==== DATA RECORDS ====
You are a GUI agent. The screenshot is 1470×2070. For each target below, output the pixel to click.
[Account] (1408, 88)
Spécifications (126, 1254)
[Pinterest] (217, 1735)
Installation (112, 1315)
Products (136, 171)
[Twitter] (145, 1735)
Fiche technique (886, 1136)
====
> **THE TASK**
Would you write the records out again, word for word?

> **RESPONSE BELOW**
You are a GUI agent. The screenshot is 1470×2070. For each target below, output the pixel to click.
[Account] (1408, 88)
Spécifications (126, 1254)
[Pinterest] (217, 1735)
Installation (112, 1315)
Products (136, 171)
[Twitter] (145, 1735)
Fiche technique (886, 1136)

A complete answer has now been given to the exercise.